◆ **PROMPT A**:
Retype the lines of the listing starting at the line containing "Task: Open the Kortvideoer tab" and ending at the last line of the listing, both included, without any changes.

◆ **PAGE TEXT**:

━━━━━━━━

This page discusses how data is laid down in memory. We focus mostly on the detectors time-ordered-data (TOD): They are the largest object we expect to handle frequently and therefore they are the driver of our decisions.

In summary, we store TOD as a matrix with one row per detector and the other detector attributes as arrays with one entry per detector

This means that, given an observation obs, you access quantities with patterns like obs.fknee[12] (as opposed to obs.detectors[12].fknee). Note you can easily write single lines that operate on all the detectors

# Apply to each detector its own calibration factor
obs.tod *=  obs.calibration_factors[:, None]
# Generate white noise at different level for each detector
obs.tod = (np.random.normal(size=obs.tod.shape)
           * obs.wn_level[:, None])

TOD as two-dimensional arrays

Organizing the TOD in a matrix is ideal because 1) we can and 2) it allows fast access to both many time samples for fixed detector and many detectors for fixed time sample.

TOD are a large set of samples. Each sample is identified by the time at which it was taken and by the detector that took it. If all the detectors are synchronously sampled, these samples can be organized in a matrix D-by-T, where D is the number of detectors and T is the number of time samples. Following numpy.ndarray notation, we denote it as tod[row_index, col_index].

Dense matrices (2-dimensional arrays) are stored in regular data structures: D chunks of memory stitched together, each made of T contiguous elements.

tod[3] gets the third row (the TOD of the third detector), tod[:, 3] is the third column. Both are views of the original memory allocations (no data copy nor movement) and both selections are quick: The first because it is one contiguous chuck of memory at known location, the second because it is made of equally-spaced elements in memory. The first is much better than the second, but this is the best you can do if you want to access both many time samples for fixed detector and many detectors at fixed time. “Equally-spaced” may seem a detail to a human but makes a ton of difference for a CPU: Unpredictable memory access is a performance killer.

We want to operate on the detector dimension as easily as we operate on the time dimension.

Having the detectors as an axis of a 2-dimensional numpy.ndarray (i.e. one index of a TOD matrix) allow to perform easily operation that involve multiple detectors at fixed time.

As mentioned above accessing all the detectors at the i th time sample is as easy as tod[:, i]. Taking the time stream of the mean signal across the focal plane is simply tod.mean(axis=0), and taking the standard deviation is just as easy. In general, an extremely large number of operations can be expressed in terms of numpy functions and they can operate easily and efficiently over axes of multi-dimensional arrays. Suppose you have a cross-talk matrix C, mixing the TODs accordingly is as easy as C @ tod.

━━━━━━━━

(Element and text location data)
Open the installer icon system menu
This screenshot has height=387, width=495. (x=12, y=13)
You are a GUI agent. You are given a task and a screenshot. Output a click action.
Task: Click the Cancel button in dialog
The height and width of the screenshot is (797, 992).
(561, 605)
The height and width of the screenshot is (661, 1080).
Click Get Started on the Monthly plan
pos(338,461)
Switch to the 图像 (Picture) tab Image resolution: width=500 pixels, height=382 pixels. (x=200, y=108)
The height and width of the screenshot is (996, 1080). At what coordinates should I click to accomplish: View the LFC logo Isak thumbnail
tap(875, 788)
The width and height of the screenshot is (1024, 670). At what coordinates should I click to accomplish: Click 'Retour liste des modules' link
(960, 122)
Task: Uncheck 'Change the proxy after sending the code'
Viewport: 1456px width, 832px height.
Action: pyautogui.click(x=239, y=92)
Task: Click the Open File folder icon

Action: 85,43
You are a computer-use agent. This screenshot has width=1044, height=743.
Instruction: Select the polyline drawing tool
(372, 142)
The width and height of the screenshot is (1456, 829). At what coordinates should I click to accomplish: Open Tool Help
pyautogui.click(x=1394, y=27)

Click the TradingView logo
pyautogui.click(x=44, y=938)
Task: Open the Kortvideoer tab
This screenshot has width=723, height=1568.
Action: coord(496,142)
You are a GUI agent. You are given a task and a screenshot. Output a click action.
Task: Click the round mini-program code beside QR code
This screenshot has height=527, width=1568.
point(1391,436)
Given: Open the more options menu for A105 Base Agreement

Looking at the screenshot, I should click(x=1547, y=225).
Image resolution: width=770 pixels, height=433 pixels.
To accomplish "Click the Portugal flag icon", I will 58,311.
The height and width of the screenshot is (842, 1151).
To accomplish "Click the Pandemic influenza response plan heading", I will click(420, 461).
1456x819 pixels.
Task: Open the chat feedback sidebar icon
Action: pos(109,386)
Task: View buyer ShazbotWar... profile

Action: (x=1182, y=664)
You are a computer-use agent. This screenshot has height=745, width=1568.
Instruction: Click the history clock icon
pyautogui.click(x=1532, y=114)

━━━━━━━━

◆ **PROMPT B**:
Answer these questions on the text about how TOD is laid out in memory:
(i) What expression gives the time stream of the mean signal across the focal plane?
(ii) In the D-by-T matrix, what does D stand for?
(iii) What does the text call unpredictable memory access?

◆ **CORRECT RESPONSE A**:
Task: Open the Kortvideoer tab
This screenshot has width=723, height=1568.
Action: coord(496,142)
You are a GUI agent. You are given a task and a screenshot. Output a click action.
Task: Click the round mini-program code beside QR code
This screenshot has height=527, width=1568.
point(1391,436)
Given: Open the more options menu for A105 Base Agreement

Looking at the screenshot, I should click(x=1547, y=225).
Image resolution: width=770 pixels, height=433 pixels.
To accomplish "Click the Portugal flag icon", I will 58,311.
The height and width of the screenshot is (842, 1151).
To accomplish "Click the Pandemic influenza response plan heading", I will click(420, 461).
1456x819 pixels.
Task: Open the chat feedback sidebar icon
Action: pos(109,386)
Task: View buyer ShazbotWar... profile

Action: (x=1182, y=664)
You are a computer-use agent. This screenshot has height=745, width=1568.
Instruction: Click the history clock icon
pyautogui.click(x=1532, y=114)

◆ **CORRECT RESPONSE B**:
(i) tod.mean(axis=0)
(ii) The number of detectors.
(iii) A performance killer.